Research published by Edinburgh University earlier this week on the social mix of students at UK universities was as fascinating for the response it provoked as for what it told us.

The study by the university's Centre for Educational Sociology looked at participation trends in universities between 1996 and 2010 and concluded that, despite different tuition fee regimes in operation across the UK, the proportions of students from different social backgrounds had remained largely the same – apart from a slightly greater concentration of private school pupils at a handful of the most prestigious institutions in England.

"Our findings provide little comfort either for the market-led philosophy, which is driving higher education in England, or for the claim that free tuition in Scotland promotes wider access for working-class students," was the view from Professor David Raffe, who led the research.

Despite this cautionary approach there was no shortage of those with an established view willing to use the research to justify their positions. Robin Parker, president of NUS Scotland, said the report disproved the "myth" that tuition fees could encourage poorer students, adding: "It's always been obvious that burdening our poorest students with tens of thousands of pounds of fees wouldn't make anyone more likely to go to college or university, but this report is proof, if proof were needed."

A leader column in another Scottish newspaper argued the report proved the abolition of tuition fees in Scotland had simply "not done what it said on the tin" and concluded that sticking to the policy made no sense.

It is not the intention of this column to agree or disagree with either perspective, but it is a little concerning if such firm conclusions are being drawn from this research alone.

The Edinburgh University study made a direct correlation between the abolition of tuition fees and the expectation that it would lead to greater social mobility, but the policy has always been much wider than this in its intentions, seeking to benefit all who are capable of going to university, regardless of social class, and allowing graduates to begin working life as free from debt as possible.

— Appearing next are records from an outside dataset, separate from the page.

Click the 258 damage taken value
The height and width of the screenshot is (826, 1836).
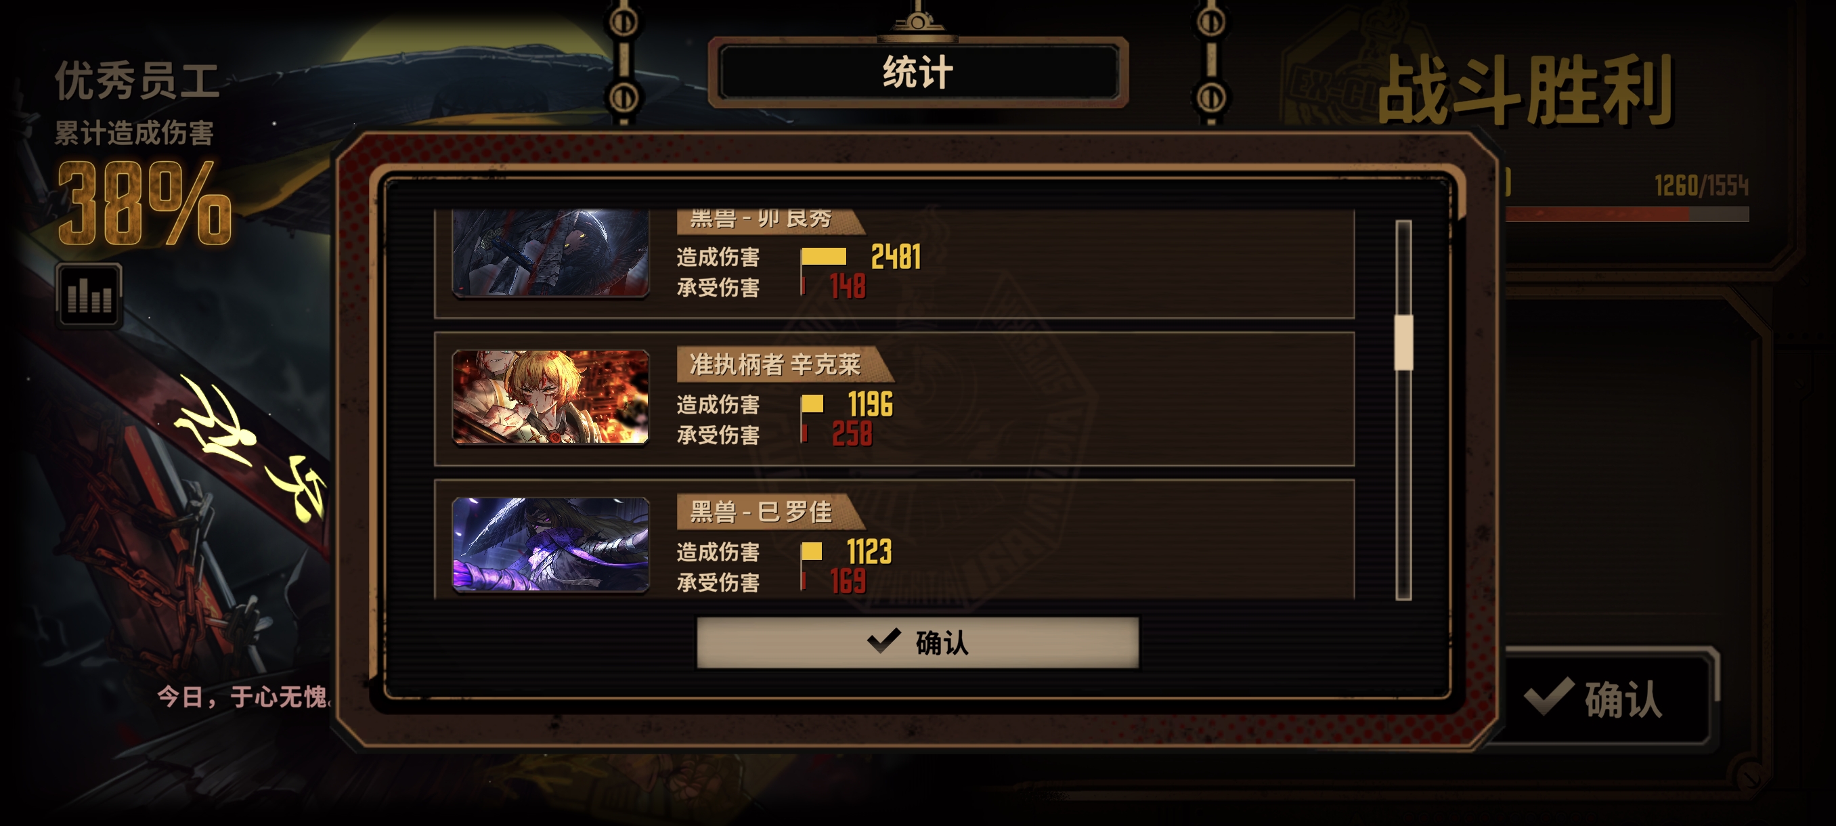point(852,434)
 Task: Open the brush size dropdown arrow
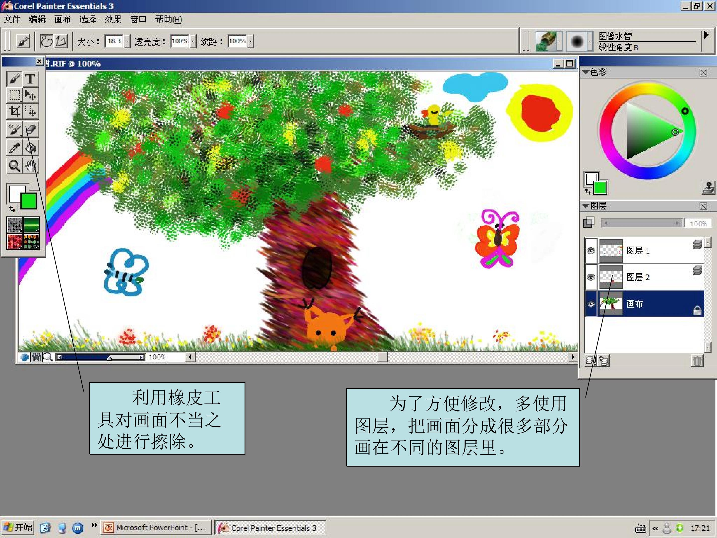(x=127, y=41)
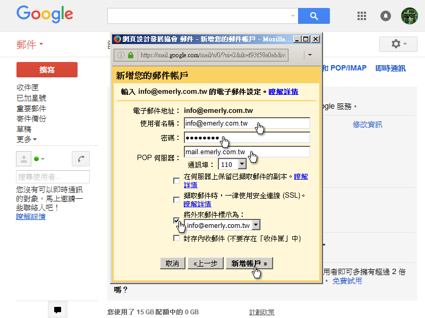This screenshot has width=425, height=318.
Task: Open the 收件匣 inbox folder
Action: (x=28, y=87)
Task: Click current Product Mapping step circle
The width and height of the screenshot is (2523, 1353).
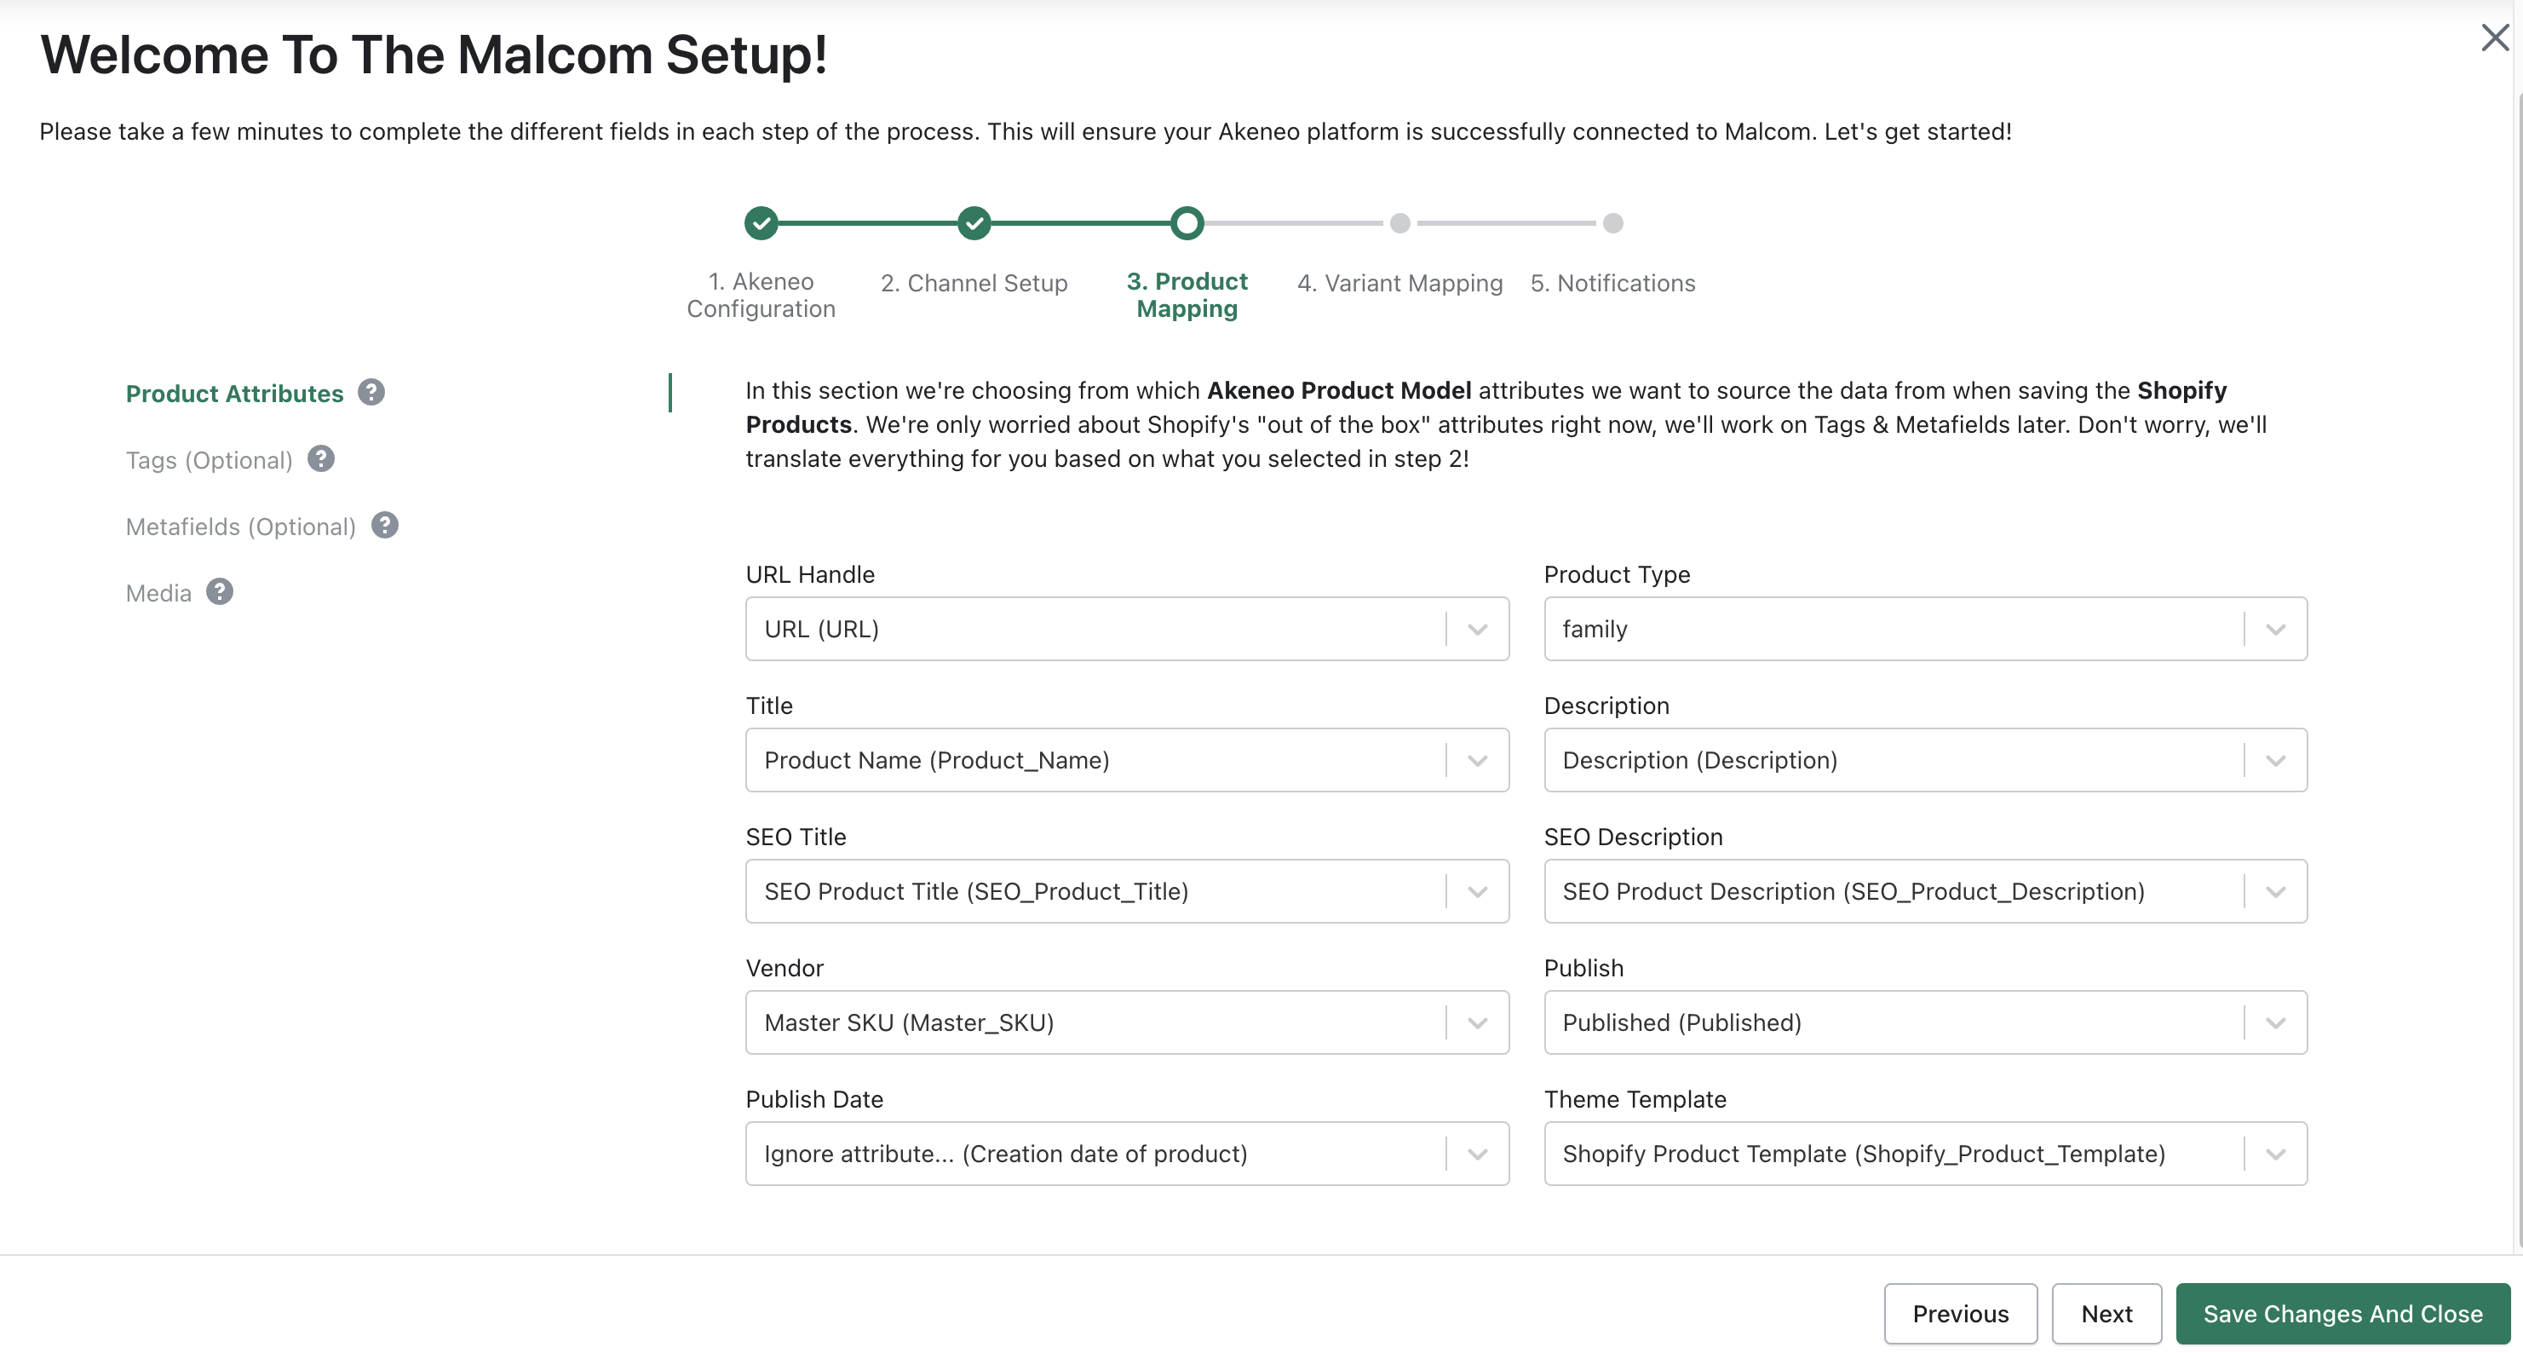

In addition, a crucial sentence in the report, which went unreported, said researchers had found working class applicants "were less likely to receive an offer" from universities than comparable peers. That opens up the possibility that more working class students have applied to university after all, but institutions have not let them in.

Crucially, the research tells us nothing about the most significant period in tuition fee history – from 2010 to the present day – when maximum tuition fees in England trebled to £9000 a year. Surely it would be advisable to know what impact that increase has had on social mobility, as well as examining other barriers faced by working class students, before reaching any definitive conclusions on the merits or otherwise of fees.